Description of problem: 1. get all nodes in cluster to a particlular cluster.conf version level greater than 2 2. then update one node 3. send sig -HUP on that node 4. then kill that node 5. verify the cluster.conf version levels on all other nodes, should have gotten bumped. 6. bring killed node back up 7. check it's cluster.conf version, should be same as all others 8. start ccsd 9. check it's cluster.conf version, should be same as all others 10. attempt cman_tool join You then get a: CMAN: Cluster membership rejected 11. check it's cluster.conf version, it goes down exactly 2 version levels. CRAZY! :) How reproducible: Always
Updates with the proper version and component name.
Updates with the proper version and component name. Again, just love out tools.
- fix bug 143165, 134604, and 133254 - update related issues These all seem to be related to the same issue, that is, remote nodes were erroneously processing an update as though they were the originator - taking on some tasks that didn't belong to them. This was causing connect failures, version rollbacks, etc.

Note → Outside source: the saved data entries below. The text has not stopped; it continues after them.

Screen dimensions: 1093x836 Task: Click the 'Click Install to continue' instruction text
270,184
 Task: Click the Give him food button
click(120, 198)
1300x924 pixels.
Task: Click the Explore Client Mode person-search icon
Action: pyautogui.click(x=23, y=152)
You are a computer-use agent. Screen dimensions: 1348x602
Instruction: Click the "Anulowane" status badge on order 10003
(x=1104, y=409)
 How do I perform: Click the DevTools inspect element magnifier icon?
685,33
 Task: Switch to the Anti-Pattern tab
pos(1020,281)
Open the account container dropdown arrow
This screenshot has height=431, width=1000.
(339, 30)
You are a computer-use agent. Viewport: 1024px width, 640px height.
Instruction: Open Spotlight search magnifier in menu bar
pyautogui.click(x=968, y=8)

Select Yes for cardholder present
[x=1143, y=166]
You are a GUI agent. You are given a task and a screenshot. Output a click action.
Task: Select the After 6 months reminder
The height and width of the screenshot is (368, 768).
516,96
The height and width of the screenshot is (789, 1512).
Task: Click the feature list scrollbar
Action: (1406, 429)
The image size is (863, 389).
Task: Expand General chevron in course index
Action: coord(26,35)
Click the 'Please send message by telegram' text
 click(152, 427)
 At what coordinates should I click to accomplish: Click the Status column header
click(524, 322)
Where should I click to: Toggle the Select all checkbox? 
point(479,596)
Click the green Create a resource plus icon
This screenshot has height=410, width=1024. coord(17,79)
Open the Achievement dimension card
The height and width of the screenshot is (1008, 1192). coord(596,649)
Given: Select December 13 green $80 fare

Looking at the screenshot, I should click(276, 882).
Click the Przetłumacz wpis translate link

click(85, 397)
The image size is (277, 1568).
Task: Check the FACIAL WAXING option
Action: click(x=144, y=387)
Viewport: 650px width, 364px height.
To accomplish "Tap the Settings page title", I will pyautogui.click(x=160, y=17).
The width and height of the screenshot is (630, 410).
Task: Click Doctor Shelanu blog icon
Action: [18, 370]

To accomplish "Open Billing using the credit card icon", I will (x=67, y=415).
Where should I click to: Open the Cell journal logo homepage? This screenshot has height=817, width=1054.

With exact same senario, the cman_tool join command nolonger fails with an error. HOWEVER, rather than dropping 2 version levels, it drops all the way down to first known version level. So while all others are at say v8, the recovered node with v8 before the cman_tool join attempt, drops down to v1 after the cman_tool join.
The problem stemmed from the fact that connect and broadcast request processing went through different code paths. When an update happens, a bit is set telling the daemon that the next request should trigger a read of the config file. While this happened correctly for a connect, it did not for a broadcast. When the node comes back up, the daemon started, and cman_tool join initiated; the daemon broadcasts for config files. The other nodes were responding back with an old version (ignoring the update bit). Since the other nodes are quorate, ccsd respects their view instead of the more recent view it has - thus resulting in a version regression. Now that this is fixed, the cman_tool join error will come back. (I have seen it in the logs - I don't know what Dave has done to the printout on the command line.) This is a result of the fact that cman has not been made aware of the update (via 'cman_tool version -r <new>'). So the incomming node will have a version number that is different (higher) than the rest of the nodes - thus, it is rejected. ccs_tool will soon (i.e now) take away the need to run 'cman_tool version -r <new>'
fix verified.